With warts and all

The legacy of Lucien Freud: having captured who we really are

The artist Lucien (Lucian) Michael Freud was born in Berlin in 1922, and he received his male first name after his mother’s name Lucie. He died in 2011 as a naturalised British citizen and artist belonging to an art movement critics term realism.

We are now focusing on his art, and in so doing, we are neither taking up what appears to be the main interest for some people. Namely, the amount of love affairs and number of children he fathered in suburban London. Nor are we going to dwell on the fact that he preferred one-on-ones with most people over groups. Nor are we introducing a lot of psycho-babble owing to the fact that Lucien is the grandson of Sigmund Freud, and escaped Nazism in Germany.

Freud’s children are important to mention in one important respect only. They appear in many of his portraits and are all painted with an incredible tenderness.

The art was a labour intensive passion

Aside from his children, most of his models sat and posed for Freud for many hours. It conveniently created a unique bond between the artist and the sitter which was important for the results. The many hours ensured that Freud really knew every square inch of whom he was painting. More importantly, he also got to know more about the person’s thoughts and very sense of being.

In essence the latter is Freud’s contribution to art. The portraits are memorable. They are piercing into our consciousness precisely because so much extra is captured about the person.

Freud expressed what he observed without compromise

You would think the many hours were being spent on subtle gradients, sfumato and photographic rendition.

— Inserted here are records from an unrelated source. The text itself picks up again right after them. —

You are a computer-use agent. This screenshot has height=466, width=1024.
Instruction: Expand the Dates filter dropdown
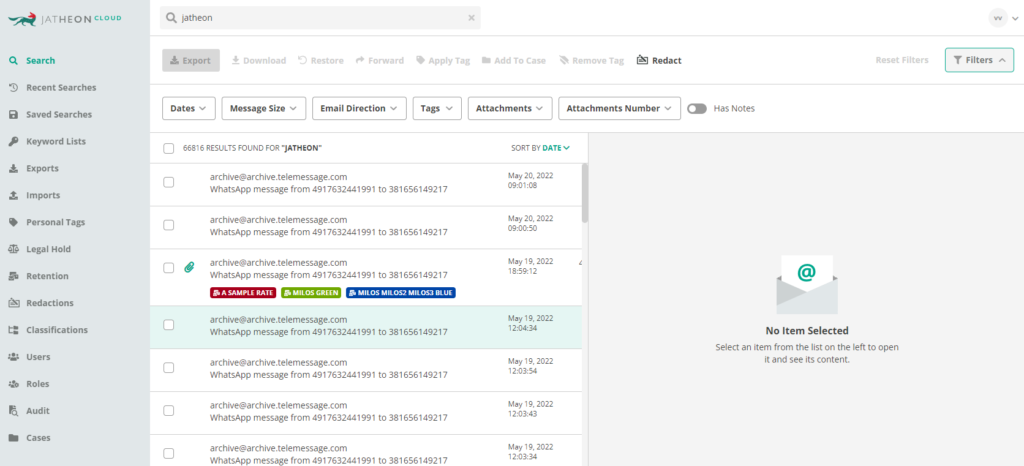click(x=189, y=108)
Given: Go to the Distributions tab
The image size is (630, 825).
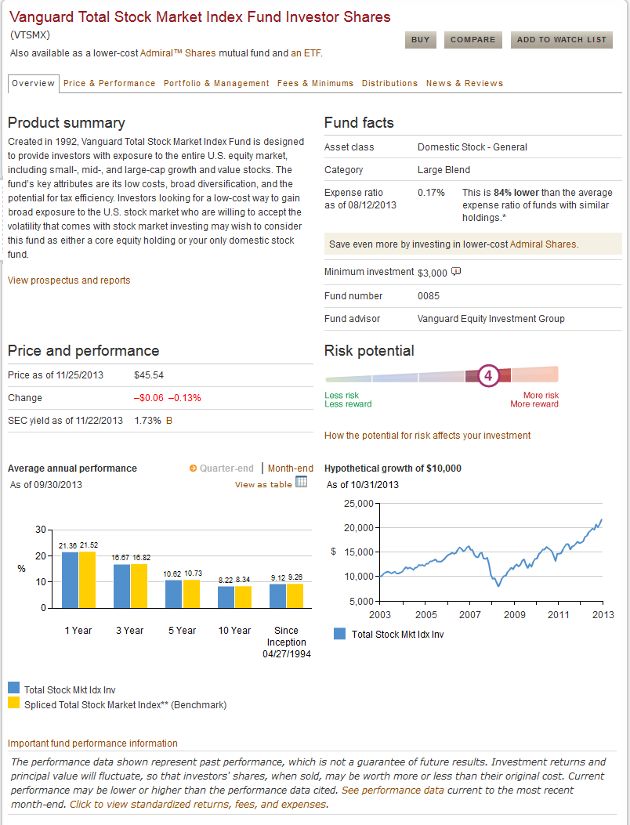Looking at the screenshot, I should 389,83.
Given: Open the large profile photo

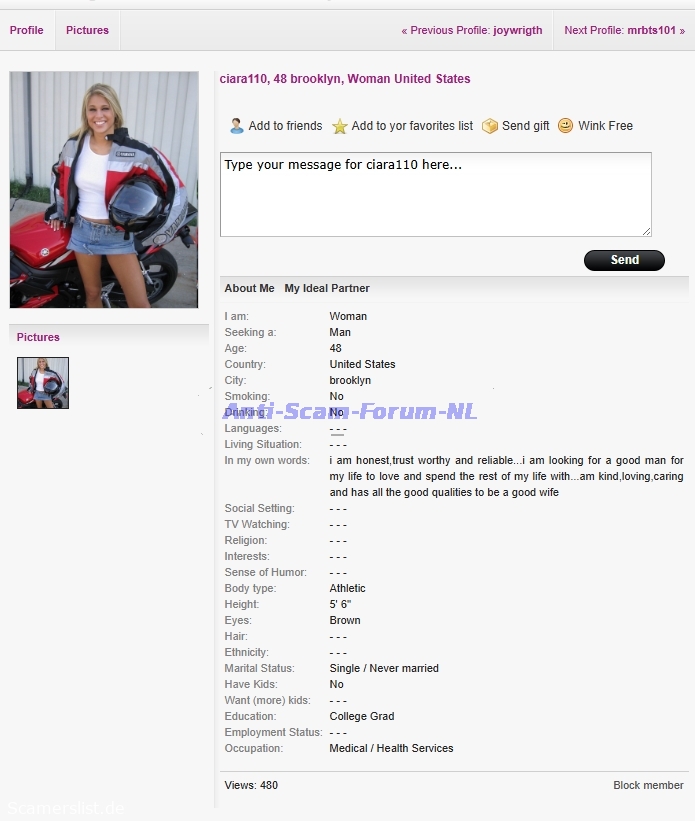Looking at the screenshot, I should pos(104,190).
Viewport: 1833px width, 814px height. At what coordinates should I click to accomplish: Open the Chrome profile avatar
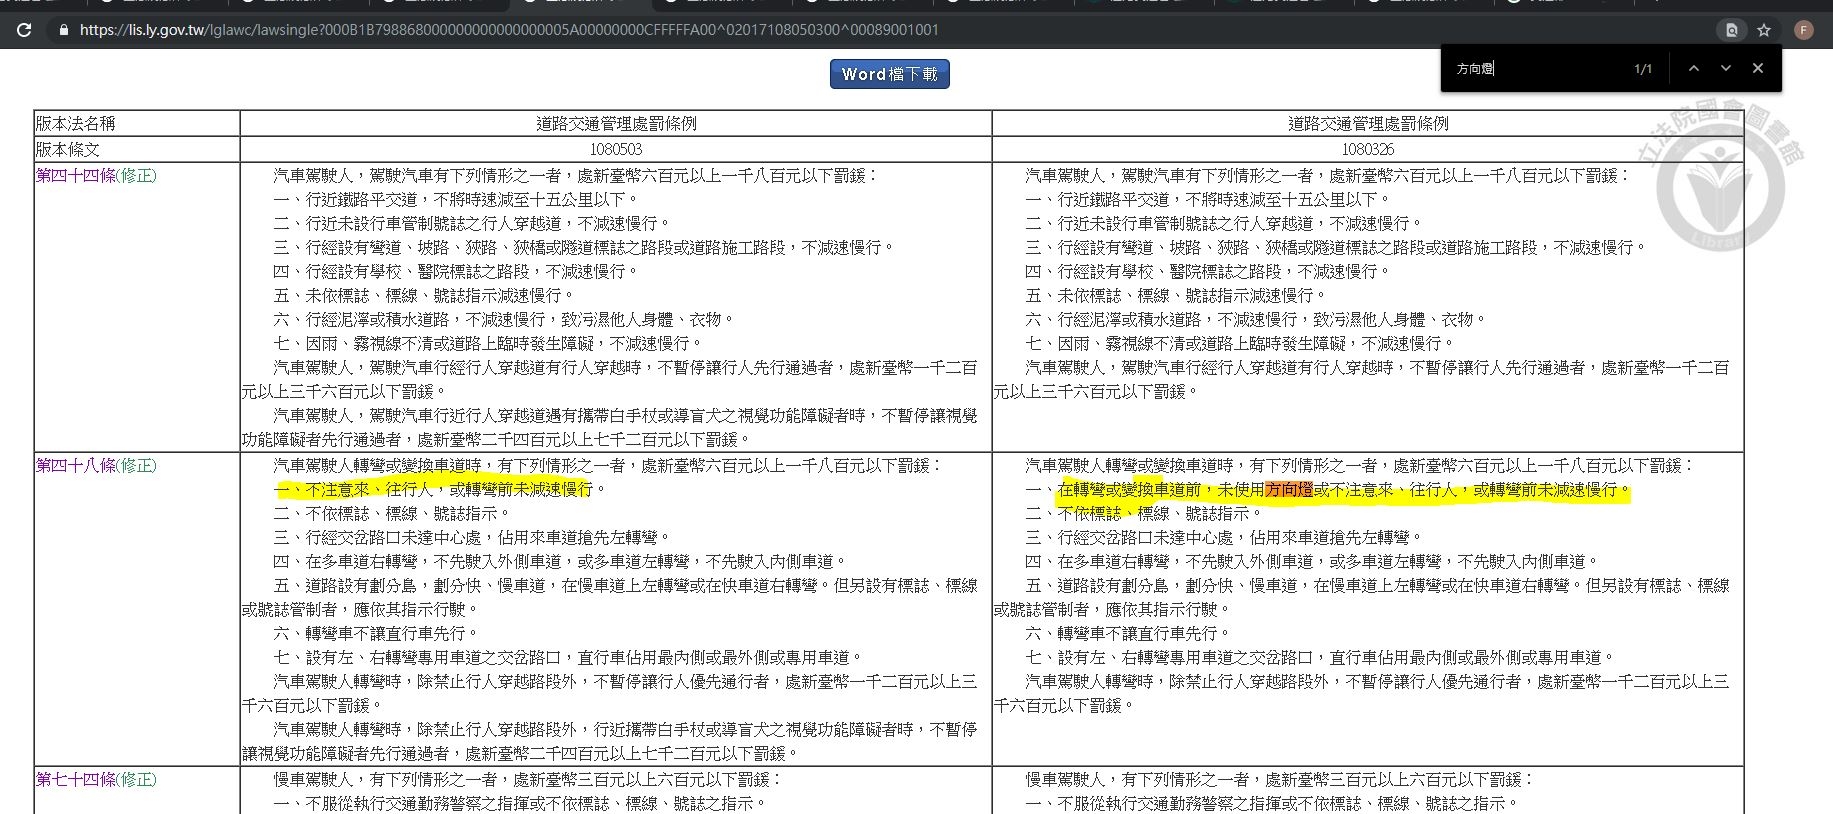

Not so with Lucien Freud, because he chose to paint in loaded impasto. He chose to paint what he saw and never aimed to flatter anyones vanities. People were painted with warts and all. If they looked bored, sad or fat, it got onto the canvas without mercy but also with a kind of all accepting love.

A portrait of Queen Elizabeth II is a point in case, and it was called ‘a travesty’ by the tabloid Sun for the same reason. Now for someone who has monopolised the stamps and coins of Common Wealth to the extend the queen has, the outcome is arguably a little besides the norm. Still, it will probably go down in history as one of the finest royal portraits. If it matters one bit, the queen herself was pleased with the work. Critics, though, were divided when it was unveiled in 2001. In a famous soundbite, it was called: “thought-provoking and psychologically penetrating” by the head of the National Portrait Gallery, Charles Saumarez-Smith.

If people were not already dear to him before he painted them, they usually were afterwards

Lucien Freud painted a few people with some years in between – including himself. Whether intentional or not, it created an important stamp of time passing, of aging and of our own mortality.

Most people portrayed were very dear to Freud. That goes for his extended family, daughters Rose and Esther, and the friends and fellow artists David Hockney, Frank Auerbach and Francis Bacon. Over twenty years his assistant David Dawson sat 7 times, including the final painting which was not completed due to the artist dying. Dawson in turn, observed the incredible work ethics of Lucien. He would be in the studio all weekdays first thing in the morning. He never missed a work day, and he deliberately chose models who were punctual. If people called in late, they were famously dismissed by the disappointed artist in no uncertain terms.

Freud received the accolade ‘the greatest living painter in Britain’, but you somehow feel pretty convinced that if he knew, he would probably have stayed indifferent to the tag. He would have painted when, what, and how he did any odd how.

The figurative painting technique and preferred low-profile way of living

Freud underwent a lifelong artistic development from observing the human form, and constantly perfecting his technique.

Some of his early work such as ‘girl with a white dog’ from 1951/52 features his first wife Kathleen. It is is much more rendered than his later works. Towards the end of his career he worked with much looser brush strokes plus a much more confident economy in the use of colour and contours.

But already in ‘girl and white dog’ we see some much loved recurring themes of Freud’s. One is the human gaze which draws you in. There is this fantastic almost obsessive attention to flesh and all its perfect imperfections. You notice drapery in the composition. Pets also appear in many of his paintings and the dynamics between us and our relationship with dogs, cats or horses are one of Freud’s hallmarks as well. Many portraits are also painted from a high vantage point and often with only one light source.

The incredibly private artist deliberately went under the media radar for the greater part of his life. in fact he rarely gave interviews. The stunt provided much needed time and space to explore his art. It is not hard to understand why. When he began working as an artist, figurative art was unfashionable to say the least. Modern abstract art was, however good and needed, on its way to introduce the very same dogma that it had fought against so vehemently.